* **Given entries**
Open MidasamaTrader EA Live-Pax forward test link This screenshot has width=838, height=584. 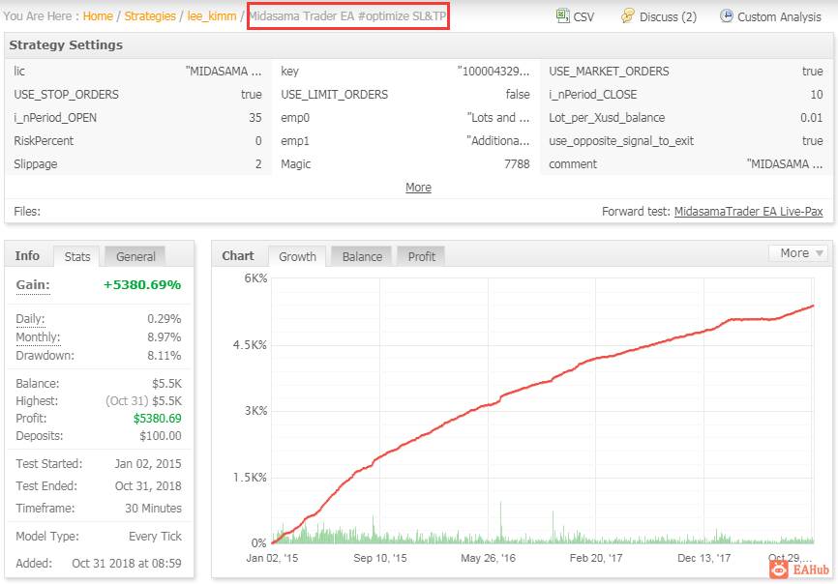pos(748,212)
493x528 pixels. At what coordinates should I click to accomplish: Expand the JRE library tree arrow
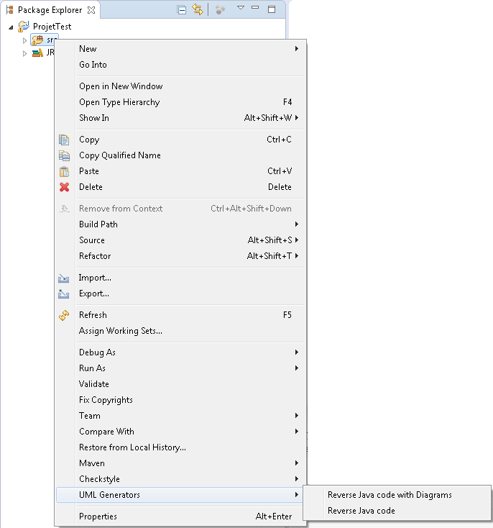tap(24, 53)
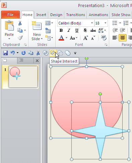Viewport: 132px width, 163px height.
Task: Click the Clear All Formatting icon
Action: [104, 38]
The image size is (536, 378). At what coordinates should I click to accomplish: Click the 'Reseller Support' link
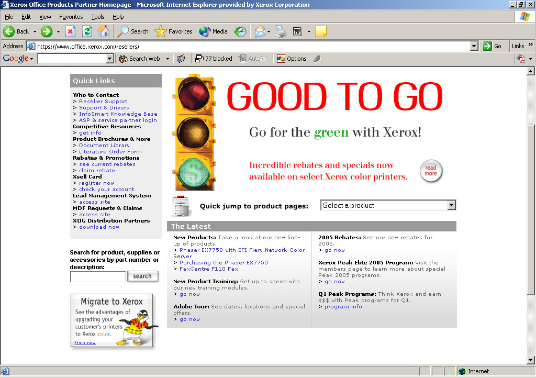point(103,102)
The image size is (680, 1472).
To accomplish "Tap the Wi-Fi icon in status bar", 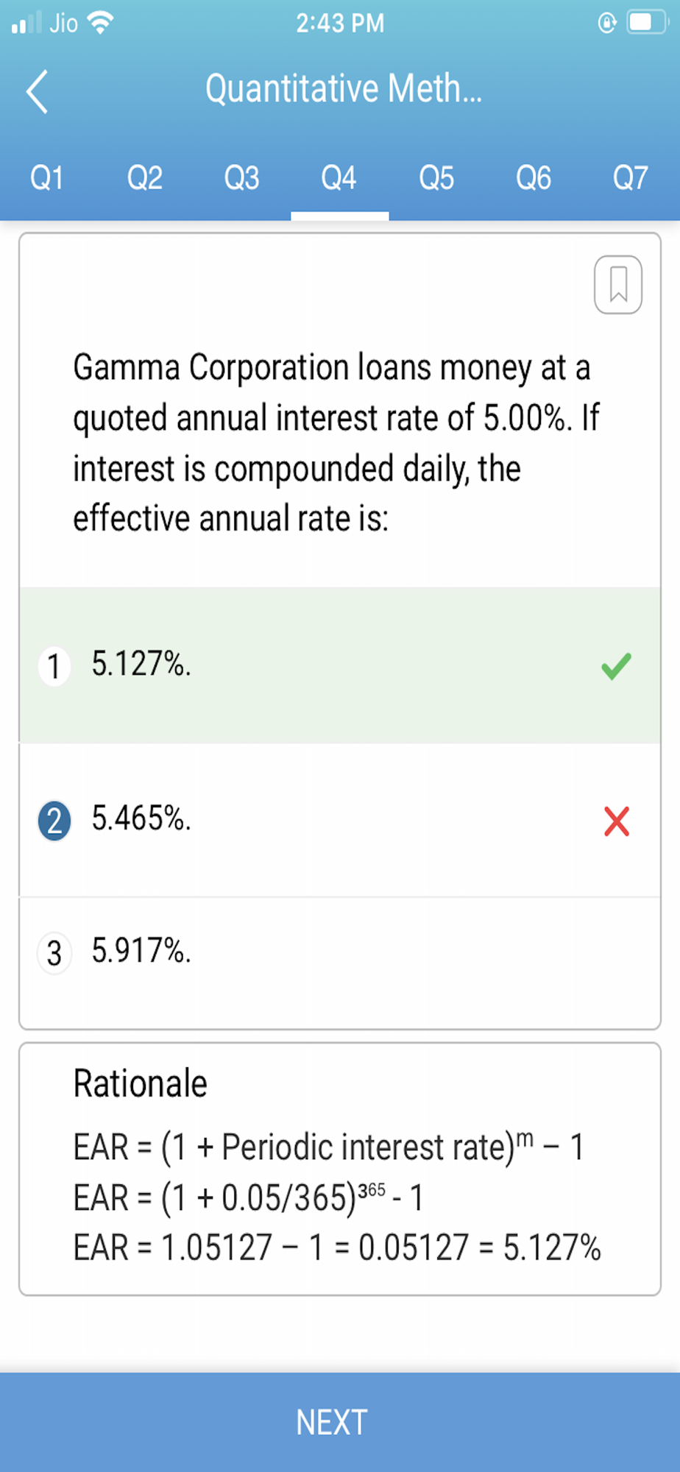I will 100,23.
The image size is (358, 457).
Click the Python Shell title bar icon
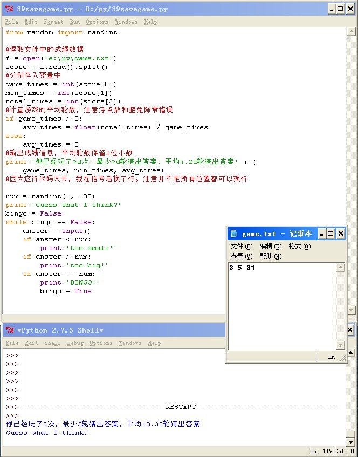click(9, 330)
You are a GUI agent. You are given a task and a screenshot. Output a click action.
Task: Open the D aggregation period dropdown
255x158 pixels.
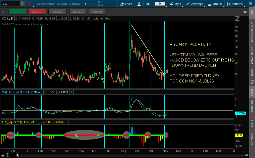(160, 4)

* **What you have to do**
Beginning at the line that contains "You are a GUI", transcribe it and every later line through the last line of the data above, exactly, and drop the pictures.

* **Exercise solution**
You are a GUI agent. You are given a task and a screenshot. Output a click action.
Task: Open the D aggregation period dropdown
255x158 pixels.
(160, 4)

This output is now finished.